We treat WordPress Codex as a tutorial for correctly building sites. Codex is indeed a guide as it includes thousands of articles that tell us how to develop WordPress sites, how to use specific functions, how to approach particular issues common in everyday life of a WordPress developer. We strive to follow Codex whenever it is possible, and we also add to it by combining Codex values and overall coding good practices.
PHP programming language has evolved a lot in recent years. Many PHP developers out there accuse WordPress of the non-following of modern software engineering standards. While we have to admit that there is a lot of truth in this statement, we make every possible effort to make our own implementation clean and up to the standards.
Our mission here at White Label Coders is to deliver the best possible code quality and logic implementation in WordPress projects. Therefore we always try to follow good PHP coding practices. The concepts such as Object-Oriented Programming, DRY (Don’t Repeat Yourself), or elements of SOLID are something we are familiar with and that we follow on a daily basis.

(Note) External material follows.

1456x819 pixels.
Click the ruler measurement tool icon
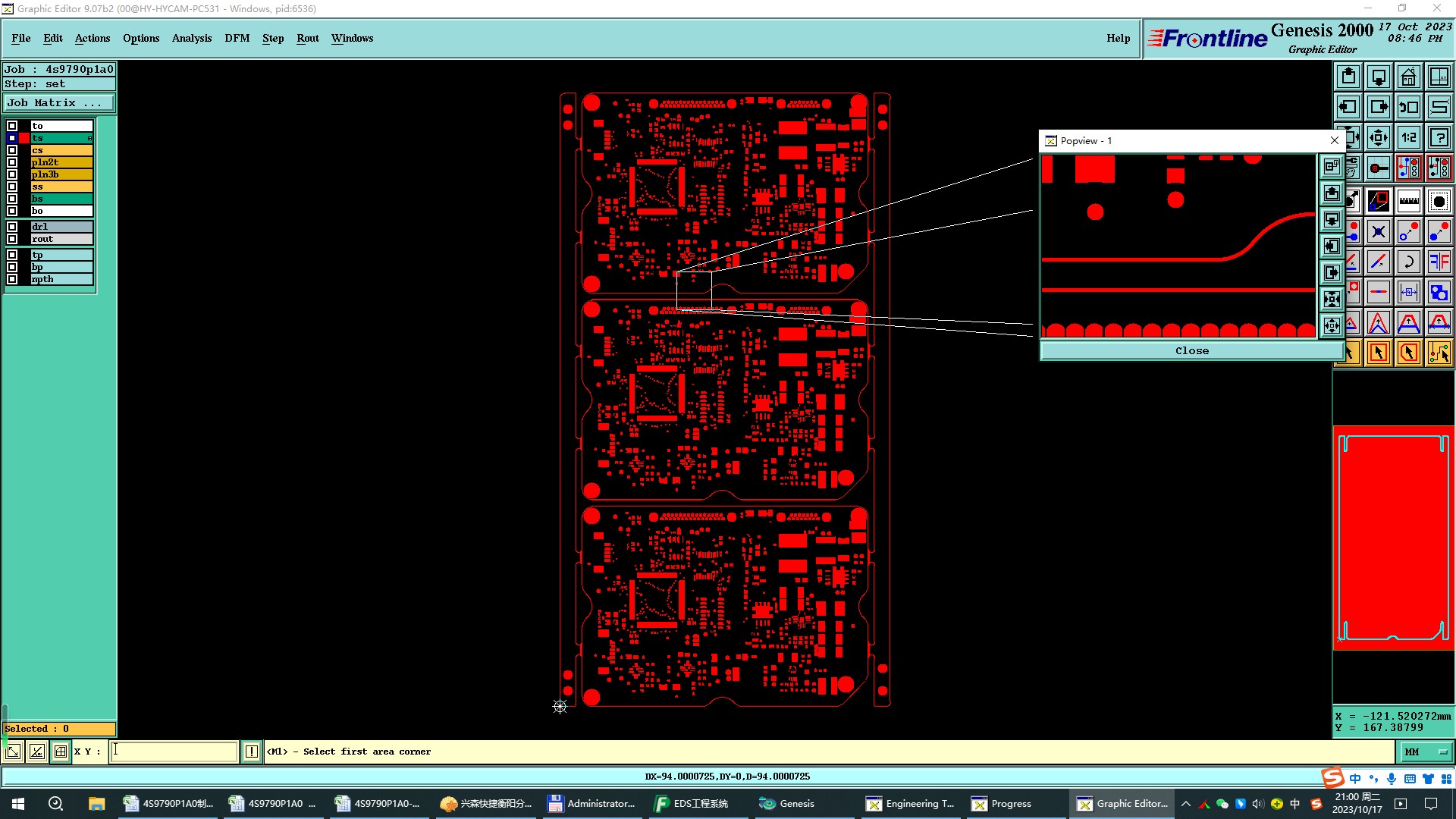click(x=1408, y=201)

WordPress Testing workflow
Code Review plays a fundamental role in everyday life at White Label Coders. All our projects we manage via Gitlab, which gives us a chance to double-check code piece by piece in the search for bugs, code style policy violations, security vulnerabilities, extreme complexity of code, etc. A senior member of our team always performs a code review.

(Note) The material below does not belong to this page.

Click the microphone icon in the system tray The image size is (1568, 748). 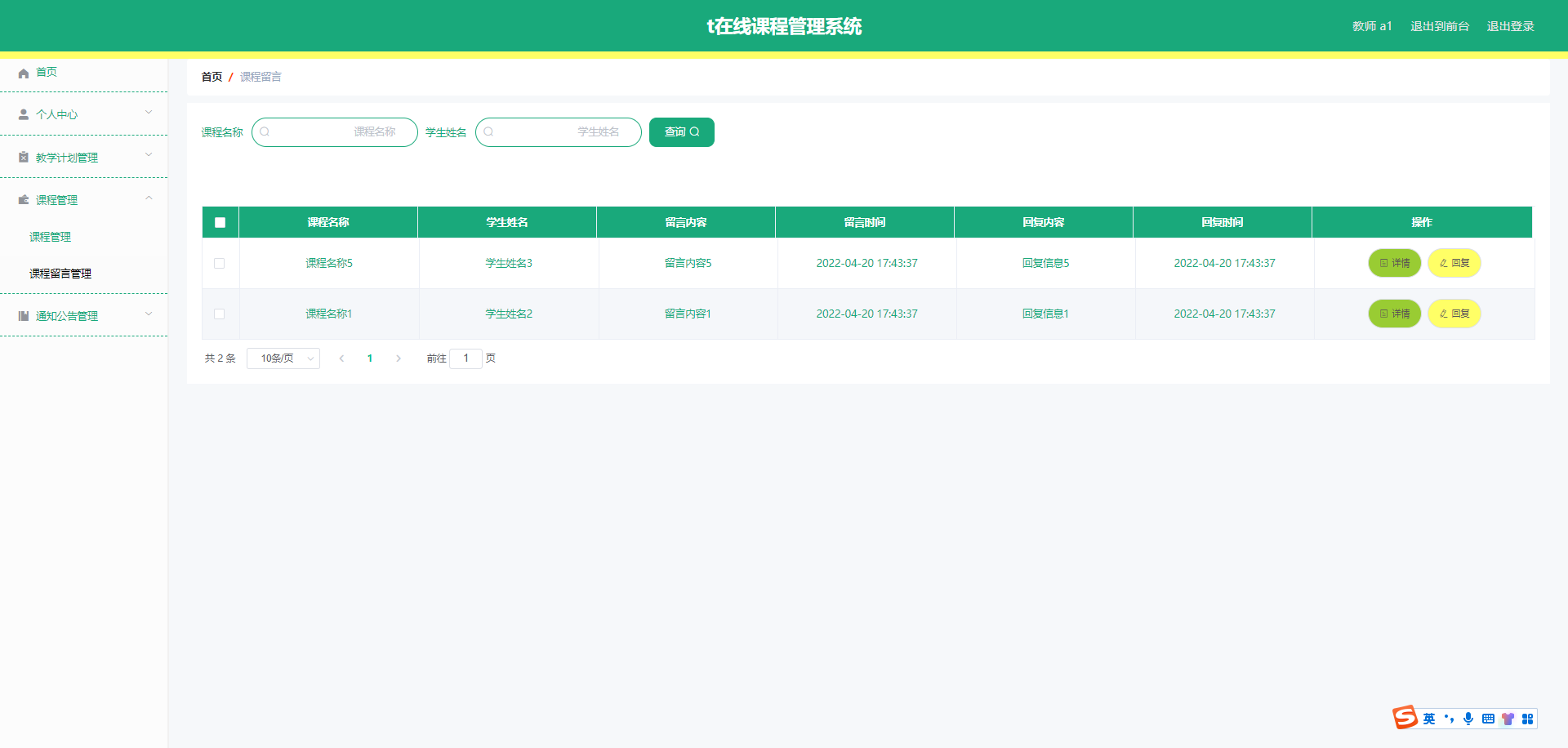1468,719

For us, Code Review is not only what it is by definition, but also an essential tool in growing competences of programmers, a way to learn new skills, better ways of approaching specific challenges. Through Code Review, we all become better programmers on a daily basis.
We take advantage of what modern IDE (Integrated Development Environment) gives us. As far as WordPress development is concerned, we set up projects so that out of the box, they follow WordPress coding style. We also use Gitlab CI for automatic testing of code standards and WordPress coding conventions. Gitlab CI monitors the quality of our code, alerting us when the quality of our system falls below a certain threshold, or when we do not meet specific coding conventions. The primary tool used by us to do that is PHP code sniffer (also known as phpcs).

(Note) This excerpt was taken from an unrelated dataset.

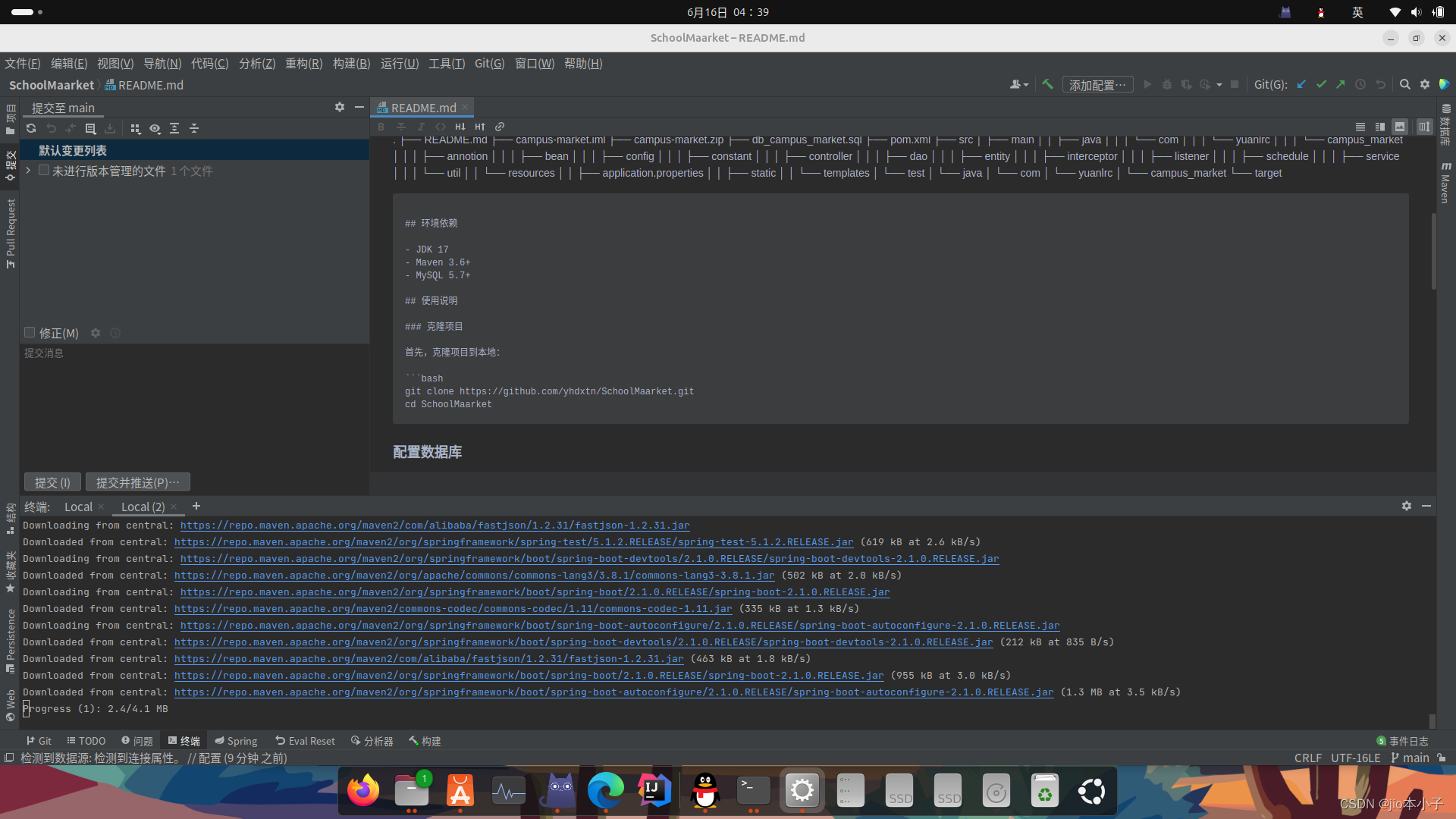Image resolution: width=1456 pixels, height=819 pixels.
Task: Enable the 修正(M) amend checkbox
Action: coord(30,332)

In our team, we have trained people to test our work against original graphic design assets before we send the project to the Customer. Our testing workflow includes:
front-end + functionalities testing in all modern browsers
manual testing of several real devices we have in-house
manual testing of selected devices via https://www.browserstack.com/
In case of more complex systems requiring long term support, we also create test scenarios, which are verified each time we make an update or push any changes to the live version of the site.
The final product our customer receives is a CMS-powered website that we can describe as follows:
- easy to use and maintain from an administrative point of view
- its code is well organized and of high quality, following coding standards and conventions superimposed by WordPress Codex and other programming practices
- easy to develop and maintain, also by other teams as we use the latest workflow and tools
- it can integrate with any modern 3rd party software that is used in your business
- being thoroughly tested on multiple levels it is bug-free,
- it is optimized in terms of loading speed (more on this in the next article)
- it is secure from the start, this, however, requires continuous updates once a new versions of WordPress and plugins are released.
The bottom line is that from a business perspective, you save a lot on different levels, thanks to the way we approach every project. Further site maintenance and extension costs are lower if standards were followed correctly. Unnecessary hassle, especially during the final phase of the project, can be significantly reduced. Your team won’t be forced to bounce endless fixes to our team. And finally, the highly optimized and correctly coded sites rank higher on Google, so you also achieve better results for your customer. And the end – customer satisfaction should be our ultimate mutual goal, shouldn’t it?